• Activity
Transcribe nothing but the lines from the one with "Instruction: Open the Name Box dropdown arrow" to the end of the entries, both included, keeping each exact and leaving every picture out.

• Supplied data
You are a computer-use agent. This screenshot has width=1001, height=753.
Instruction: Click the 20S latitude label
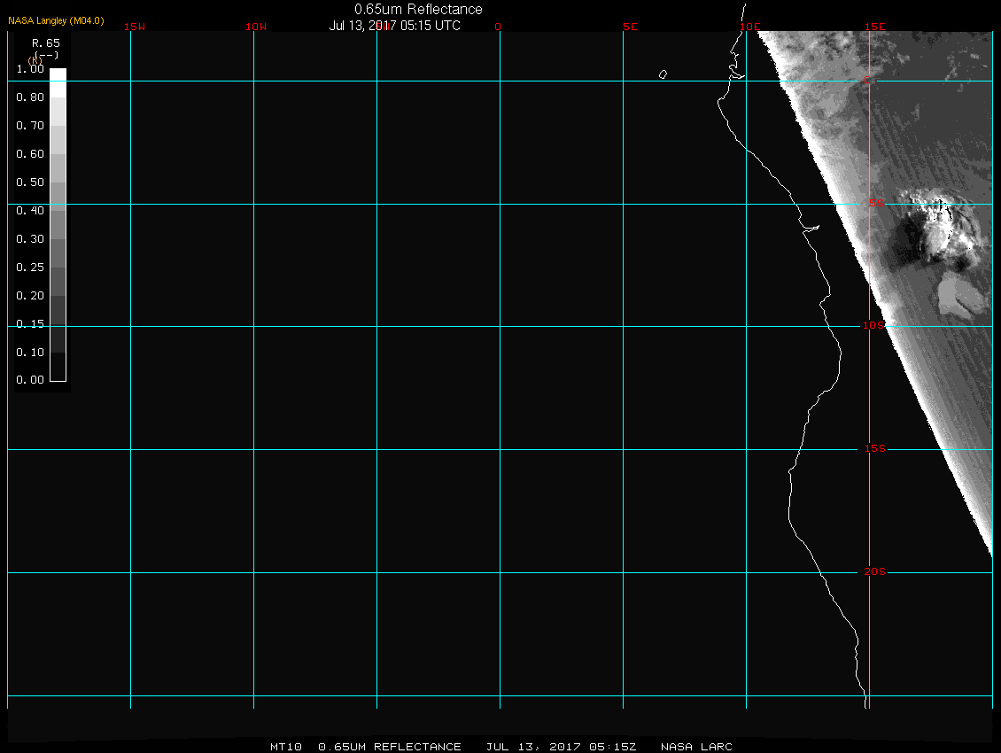pyautogui.click(x=874, y=572)
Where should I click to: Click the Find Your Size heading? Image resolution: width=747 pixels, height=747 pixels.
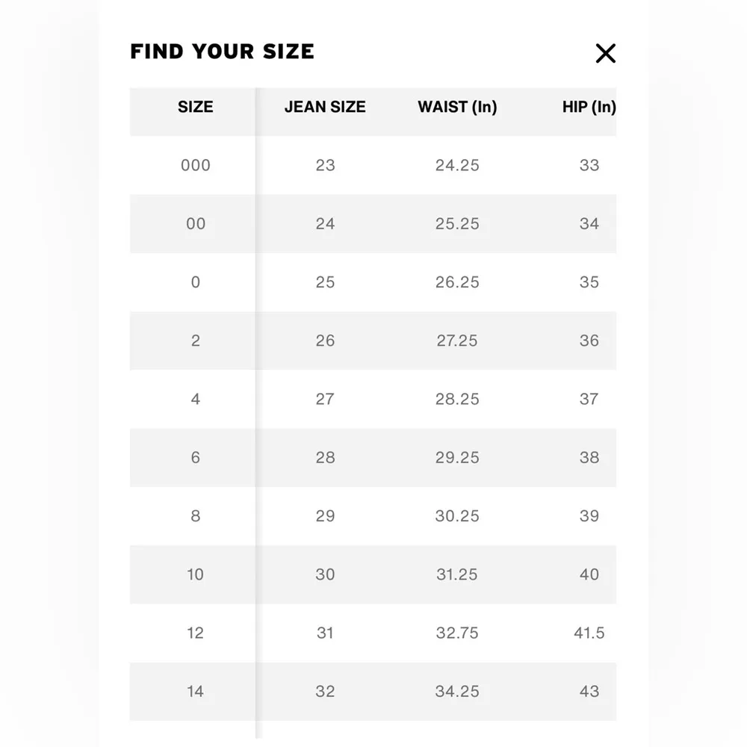(222, 52)
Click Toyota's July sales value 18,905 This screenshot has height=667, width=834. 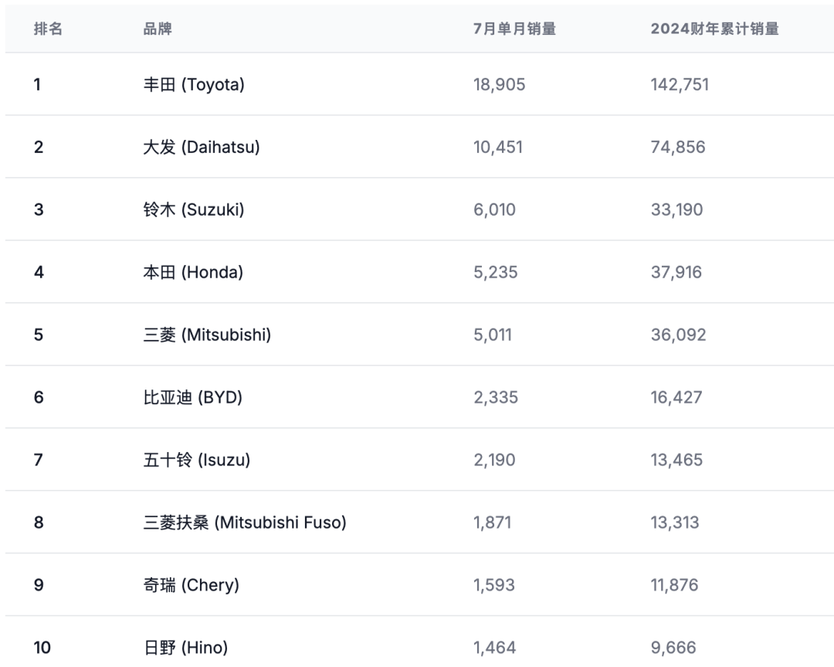point(499,84)
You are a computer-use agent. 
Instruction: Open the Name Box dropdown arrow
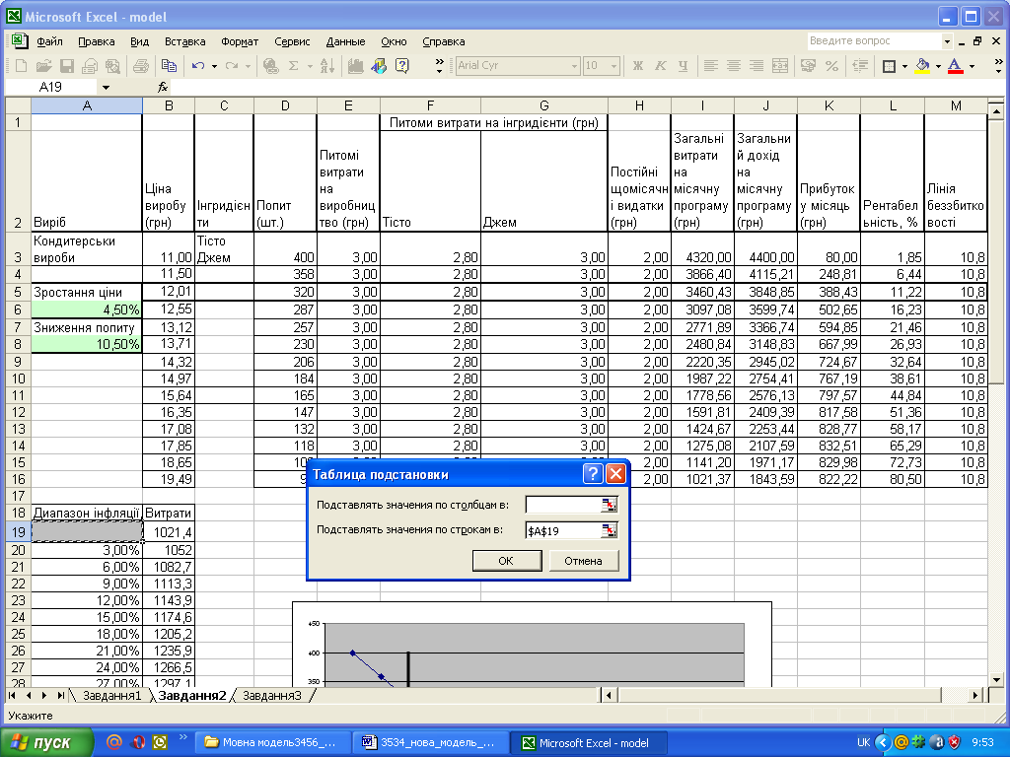coord(106,87)
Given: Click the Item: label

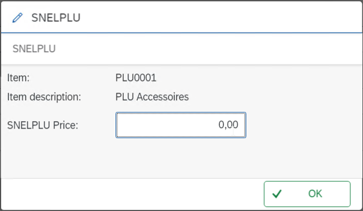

• Result for this task
Instruction: Open the Name Box dropdown arrow
coord(106,87)
Given: Click the Item: label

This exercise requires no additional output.